▶ Reading text
BEGIN

- Over $100 million in cryptocurrency was stolen from Horizon Bridge
- According to the Elliptic, a global blockchain analytics firm, theft is most likely carried out by North Korea’s Lazarus Group
- According to the World Bank report, 76 percent of adults worldwide now have an account
- percentage of account ownership has increased by double digits in 34 nations since 2017
- Excluding China, 40 percent of adults in developing economies have made first time digital payment post Covid
- Regulators around the World need to come together to address the issue of cross border frauds and financial crimes
Over $100 million in cryptocurrency was stolen from Horizon Bridge on the morning of June 24. Horizon Bridge enables the transfer of assets between the Harmony blockchain and other blockchains.
The attack last week that resulted in the theft of up to $100 million in bitcoin from a U.S. company was most likely carried out by North Korean hackers, according to the Elliptic, a global blockchain analytics firm. The nature of the hack and the subsequent laundering of the stolen monies provide strong evidence that North Korea’s Lazarus Group may be to behind for the heist. Over $2 billion in cryptoassets are thought to have been taken by Lazarus from exchanges and DeFi providers.
The hackers started moving the ETH into Tornado Cash. Tornado Cash is a mixer that is frequently used to launder crime proceed and hackers are using it to obliterate the transaction trail. Erosion of trail makes it easier to withdraw money from the exchange.
Globally DeFi space is emerging at a fast space and central banks are working on the CBDC. Apart from the crypto, financial transactions are replacing cash transactions at a faster pace. Progression towards digital economy is giving rise to enormous levels of digital risk.
According to the World Bank, Digital Payments are rising globally post pandemic. Financial inclusion has been on rise due to increase in financial services, however COVID-19 epidemic has bolstered financial inclusion globally driven by significant rise in digital payments. Financial inclusion has opened prospects of newer economic opportunities and has reduced the gender disparity in account ownership. Financial inclusion led by surge in digital payments has also strengthened the household resilience towards better handling the financial shocks.
From 68 percent in 2017 and 51 percent in 2011, 76 percent of adults worldwide now have an account with a bank or financial institution or with a mobile money provider. It’s significant that the expansion in account ownership was evenly spread across various nations.
According to the Global Findex 2021 Database, a large portion of the growth in account ownership during the previous decade was centred around China and India. However, the percentage of account ownership has increased by double digits in 34 nations since 2017, according to a 2021 poll.

END

▶ Actions to take
• 1. Answer these questions about the article on the Horizon Bridge theft and digital payments:
(a) What does Horizon Bridge enable?
(b) What is Tornado Cash, according to the article?
(c) What percentage of adults worldwide had an account in 2011?
• 2. Continue the article on the Horizon Bridge theft and digital payments, starting after its last sentence.

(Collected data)
BEGIN

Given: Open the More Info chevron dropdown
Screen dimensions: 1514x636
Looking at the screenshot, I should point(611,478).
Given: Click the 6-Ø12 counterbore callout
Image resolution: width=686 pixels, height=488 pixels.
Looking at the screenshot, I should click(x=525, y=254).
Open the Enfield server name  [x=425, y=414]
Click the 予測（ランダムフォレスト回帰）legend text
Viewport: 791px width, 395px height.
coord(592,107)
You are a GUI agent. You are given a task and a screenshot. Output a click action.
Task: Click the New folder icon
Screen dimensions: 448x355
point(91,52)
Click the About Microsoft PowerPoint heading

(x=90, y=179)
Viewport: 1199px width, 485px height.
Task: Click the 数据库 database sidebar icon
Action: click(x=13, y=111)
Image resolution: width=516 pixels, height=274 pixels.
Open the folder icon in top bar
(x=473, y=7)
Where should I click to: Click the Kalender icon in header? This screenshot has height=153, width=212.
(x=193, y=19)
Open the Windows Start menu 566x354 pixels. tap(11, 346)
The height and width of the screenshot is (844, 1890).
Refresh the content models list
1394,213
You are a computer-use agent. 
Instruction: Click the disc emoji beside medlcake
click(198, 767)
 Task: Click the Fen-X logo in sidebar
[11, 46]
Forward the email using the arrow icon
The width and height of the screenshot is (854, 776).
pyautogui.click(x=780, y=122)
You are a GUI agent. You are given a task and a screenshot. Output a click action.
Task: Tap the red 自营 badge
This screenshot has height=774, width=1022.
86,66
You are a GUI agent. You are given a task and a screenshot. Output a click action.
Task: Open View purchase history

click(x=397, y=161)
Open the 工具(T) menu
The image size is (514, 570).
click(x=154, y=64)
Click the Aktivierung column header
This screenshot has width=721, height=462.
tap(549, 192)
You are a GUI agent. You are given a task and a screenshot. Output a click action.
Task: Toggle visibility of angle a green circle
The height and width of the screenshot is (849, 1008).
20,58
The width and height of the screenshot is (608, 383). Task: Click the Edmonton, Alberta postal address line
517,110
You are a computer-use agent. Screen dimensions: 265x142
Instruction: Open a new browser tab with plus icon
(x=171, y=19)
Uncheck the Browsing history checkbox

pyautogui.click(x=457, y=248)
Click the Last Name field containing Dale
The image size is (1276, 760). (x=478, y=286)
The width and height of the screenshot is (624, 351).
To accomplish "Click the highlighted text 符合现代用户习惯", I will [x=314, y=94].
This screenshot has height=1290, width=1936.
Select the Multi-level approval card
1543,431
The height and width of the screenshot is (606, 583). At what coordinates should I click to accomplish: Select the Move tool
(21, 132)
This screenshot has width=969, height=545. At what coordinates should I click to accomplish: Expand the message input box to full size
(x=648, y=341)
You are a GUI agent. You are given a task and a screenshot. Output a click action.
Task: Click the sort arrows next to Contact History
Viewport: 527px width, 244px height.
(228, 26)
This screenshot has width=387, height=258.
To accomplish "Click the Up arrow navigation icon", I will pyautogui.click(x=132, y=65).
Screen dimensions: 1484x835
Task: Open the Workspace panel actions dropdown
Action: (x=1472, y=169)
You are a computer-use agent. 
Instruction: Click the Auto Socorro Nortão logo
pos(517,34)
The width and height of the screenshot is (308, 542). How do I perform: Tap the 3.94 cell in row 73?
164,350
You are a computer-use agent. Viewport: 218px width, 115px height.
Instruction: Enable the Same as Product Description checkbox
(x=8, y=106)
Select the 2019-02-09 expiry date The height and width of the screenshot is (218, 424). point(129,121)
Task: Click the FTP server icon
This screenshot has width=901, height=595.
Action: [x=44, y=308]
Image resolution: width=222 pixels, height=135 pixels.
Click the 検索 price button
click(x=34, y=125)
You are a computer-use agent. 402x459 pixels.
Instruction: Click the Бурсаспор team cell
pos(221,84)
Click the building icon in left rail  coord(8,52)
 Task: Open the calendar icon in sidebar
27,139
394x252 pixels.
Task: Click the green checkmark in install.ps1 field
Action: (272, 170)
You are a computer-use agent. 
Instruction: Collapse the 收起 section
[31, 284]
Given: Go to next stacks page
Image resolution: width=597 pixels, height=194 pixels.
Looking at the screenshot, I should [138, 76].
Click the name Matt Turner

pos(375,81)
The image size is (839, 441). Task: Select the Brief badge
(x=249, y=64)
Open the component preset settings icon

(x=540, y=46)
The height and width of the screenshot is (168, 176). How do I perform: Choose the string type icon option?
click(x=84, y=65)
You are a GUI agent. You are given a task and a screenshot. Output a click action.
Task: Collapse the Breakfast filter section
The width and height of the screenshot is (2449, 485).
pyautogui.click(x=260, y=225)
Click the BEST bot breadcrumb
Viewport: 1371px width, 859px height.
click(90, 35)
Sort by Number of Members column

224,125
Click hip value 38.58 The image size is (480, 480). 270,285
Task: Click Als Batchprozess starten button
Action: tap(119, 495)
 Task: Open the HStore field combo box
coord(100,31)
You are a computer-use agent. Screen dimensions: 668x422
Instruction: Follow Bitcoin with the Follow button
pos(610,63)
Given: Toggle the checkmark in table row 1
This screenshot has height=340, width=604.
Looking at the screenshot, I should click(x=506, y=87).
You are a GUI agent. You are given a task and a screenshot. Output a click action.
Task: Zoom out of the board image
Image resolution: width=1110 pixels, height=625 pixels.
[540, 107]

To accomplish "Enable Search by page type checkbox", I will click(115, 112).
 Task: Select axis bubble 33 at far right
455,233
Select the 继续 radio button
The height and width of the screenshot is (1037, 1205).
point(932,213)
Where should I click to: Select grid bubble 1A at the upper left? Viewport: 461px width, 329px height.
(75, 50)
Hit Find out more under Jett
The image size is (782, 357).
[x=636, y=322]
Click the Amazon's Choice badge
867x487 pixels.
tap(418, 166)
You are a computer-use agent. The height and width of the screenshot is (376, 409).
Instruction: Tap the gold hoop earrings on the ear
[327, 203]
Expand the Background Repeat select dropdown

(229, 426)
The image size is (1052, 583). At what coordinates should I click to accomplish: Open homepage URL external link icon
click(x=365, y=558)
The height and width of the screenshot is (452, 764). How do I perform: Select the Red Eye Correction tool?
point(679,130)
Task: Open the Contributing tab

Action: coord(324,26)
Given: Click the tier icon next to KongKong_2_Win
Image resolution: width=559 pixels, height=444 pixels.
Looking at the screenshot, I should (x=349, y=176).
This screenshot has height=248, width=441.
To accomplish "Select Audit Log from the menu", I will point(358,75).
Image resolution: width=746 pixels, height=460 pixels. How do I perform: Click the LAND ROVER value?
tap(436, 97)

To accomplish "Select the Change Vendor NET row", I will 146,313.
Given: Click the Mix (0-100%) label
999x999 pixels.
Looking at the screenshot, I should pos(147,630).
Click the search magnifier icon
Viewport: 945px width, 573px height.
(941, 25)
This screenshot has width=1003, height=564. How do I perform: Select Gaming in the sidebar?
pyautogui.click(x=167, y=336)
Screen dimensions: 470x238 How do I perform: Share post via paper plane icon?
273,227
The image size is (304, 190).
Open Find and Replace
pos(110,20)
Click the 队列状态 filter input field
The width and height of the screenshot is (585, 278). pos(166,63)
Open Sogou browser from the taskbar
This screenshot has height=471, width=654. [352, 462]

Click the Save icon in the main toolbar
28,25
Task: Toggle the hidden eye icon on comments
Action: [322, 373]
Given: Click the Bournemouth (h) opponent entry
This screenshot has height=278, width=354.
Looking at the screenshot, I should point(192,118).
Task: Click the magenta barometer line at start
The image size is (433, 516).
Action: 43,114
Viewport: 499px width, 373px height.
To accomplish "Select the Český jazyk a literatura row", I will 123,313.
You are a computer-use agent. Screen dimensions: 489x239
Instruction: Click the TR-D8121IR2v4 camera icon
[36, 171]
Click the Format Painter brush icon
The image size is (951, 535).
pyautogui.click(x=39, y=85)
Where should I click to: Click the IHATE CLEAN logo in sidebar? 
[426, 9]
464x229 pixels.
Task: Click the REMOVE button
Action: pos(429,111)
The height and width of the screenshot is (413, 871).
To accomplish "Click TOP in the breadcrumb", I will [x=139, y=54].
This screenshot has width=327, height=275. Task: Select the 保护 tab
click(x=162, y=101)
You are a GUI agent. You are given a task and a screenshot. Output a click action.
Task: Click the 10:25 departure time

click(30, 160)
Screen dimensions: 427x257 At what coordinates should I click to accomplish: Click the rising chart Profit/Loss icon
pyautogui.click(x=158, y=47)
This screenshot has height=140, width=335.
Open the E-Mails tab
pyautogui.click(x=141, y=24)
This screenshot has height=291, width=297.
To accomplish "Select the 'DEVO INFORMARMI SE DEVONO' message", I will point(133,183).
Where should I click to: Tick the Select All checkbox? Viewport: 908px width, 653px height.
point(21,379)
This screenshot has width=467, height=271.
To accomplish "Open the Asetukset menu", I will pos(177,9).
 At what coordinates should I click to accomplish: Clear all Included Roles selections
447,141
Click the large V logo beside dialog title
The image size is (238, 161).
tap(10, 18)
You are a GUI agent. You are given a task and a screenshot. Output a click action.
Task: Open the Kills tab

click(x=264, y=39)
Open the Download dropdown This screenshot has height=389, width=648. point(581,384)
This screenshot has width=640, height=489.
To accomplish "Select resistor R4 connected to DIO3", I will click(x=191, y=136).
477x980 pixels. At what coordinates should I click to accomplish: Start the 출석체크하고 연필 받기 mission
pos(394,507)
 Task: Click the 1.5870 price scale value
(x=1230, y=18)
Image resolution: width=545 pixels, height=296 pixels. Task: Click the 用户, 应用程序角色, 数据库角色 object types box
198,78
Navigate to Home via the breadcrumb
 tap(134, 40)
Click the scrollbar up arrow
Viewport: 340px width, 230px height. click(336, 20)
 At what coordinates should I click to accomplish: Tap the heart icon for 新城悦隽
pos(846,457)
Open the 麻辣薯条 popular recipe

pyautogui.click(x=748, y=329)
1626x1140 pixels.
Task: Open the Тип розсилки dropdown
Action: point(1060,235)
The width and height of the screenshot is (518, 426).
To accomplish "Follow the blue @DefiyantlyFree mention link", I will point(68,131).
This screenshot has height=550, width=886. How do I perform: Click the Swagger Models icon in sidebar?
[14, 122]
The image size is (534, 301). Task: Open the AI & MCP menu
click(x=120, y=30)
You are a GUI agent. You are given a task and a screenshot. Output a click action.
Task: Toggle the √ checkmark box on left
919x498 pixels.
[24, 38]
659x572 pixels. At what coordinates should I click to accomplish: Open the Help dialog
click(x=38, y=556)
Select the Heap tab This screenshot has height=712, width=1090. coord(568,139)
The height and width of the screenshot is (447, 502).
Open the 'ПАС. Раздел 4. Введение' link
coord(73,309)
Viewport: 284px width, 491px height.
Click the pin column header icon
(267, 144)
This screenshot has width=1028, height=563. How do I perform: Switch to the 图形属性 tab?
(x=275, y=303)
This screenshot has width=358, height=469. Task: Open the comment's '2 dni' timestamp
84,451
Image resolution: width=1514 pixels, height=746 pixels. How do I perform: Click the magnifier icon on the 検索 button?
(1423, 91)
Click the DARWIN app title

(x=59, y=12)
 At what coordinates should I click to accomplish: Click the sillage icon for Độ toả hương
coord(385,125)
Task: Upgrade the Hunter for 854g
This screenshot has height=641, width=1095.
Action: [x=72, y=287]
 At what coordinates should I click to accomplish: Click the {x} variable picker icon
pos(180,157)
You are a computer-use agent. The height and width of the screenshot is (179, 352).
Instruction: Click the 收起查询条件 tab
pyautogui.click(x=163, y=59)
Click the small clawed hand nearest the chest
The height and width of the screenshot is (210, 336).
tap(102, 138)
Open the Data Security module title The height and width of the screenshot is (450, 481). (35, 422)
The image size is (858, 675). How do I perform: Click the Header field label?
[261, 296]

END

▶ Your responses
• 1.
(a) It enables the transfer of assets between the Harmony blockchain and other blockchains.
(b) It is a mixer that is frequently used to launder crime proceeds.
(c) 51 percent.

• 2.
Globally, COVID-19 boosted the adoption of digital financial services. Excluding China, 40 percent of adults in developing economies have made first time digital payment post Covid. People have executed digital transaction using card or phone or internet. Similarly, one-third of adults in developing economies have also made first time payment of utility bill directly from an account. Surge in digital payments have started since the start of the pandemic.
After the pandemic began, more than 80 million adults in India and over 100 million adults in China made their first digital merchant payment. Financial inclusion in Sub-Saharan Africa increased significantly due to mobile money accounts.
Global payments revenues touched around $1.9 trillion in 2020. The e-commerce and mobile commerce booms have greatly contributed to the rise in the number of electronic transactions. Rise in digital economy is also leading to increase in digital crimes. Regulators are paying more attention as financial crime is increasingly becoming a matter of greater concern. Money-laundering proceeds originating due to financial crimes are exceedingly difficult to measure. UN Office on Drugs and Crime emphasise that the sums are vast and rising, reaching approximately 5% of the world GDP. In absolute terms sum involved can be in range of $800 billion to $2 trillion annually.
The European Commission (EC) announced intentions to establish a new EU agency to combat money laundering and financing for terrorism in 2021. legislative measures focussed on Money Laundering are intended to improve the detection of suspicious activities and effectively protect the financial system from criminal misuse by supporting the EU-level Anti-Money Laundering Authority (AMLA).
Regulators around the World need to come together to address the issue of cross border frauds and financial crimes. Global financial inclusion will be successful in true sense when all the participants of the digital economy are insulated from the digital crimes and become part of the prosperity driven by inclusion.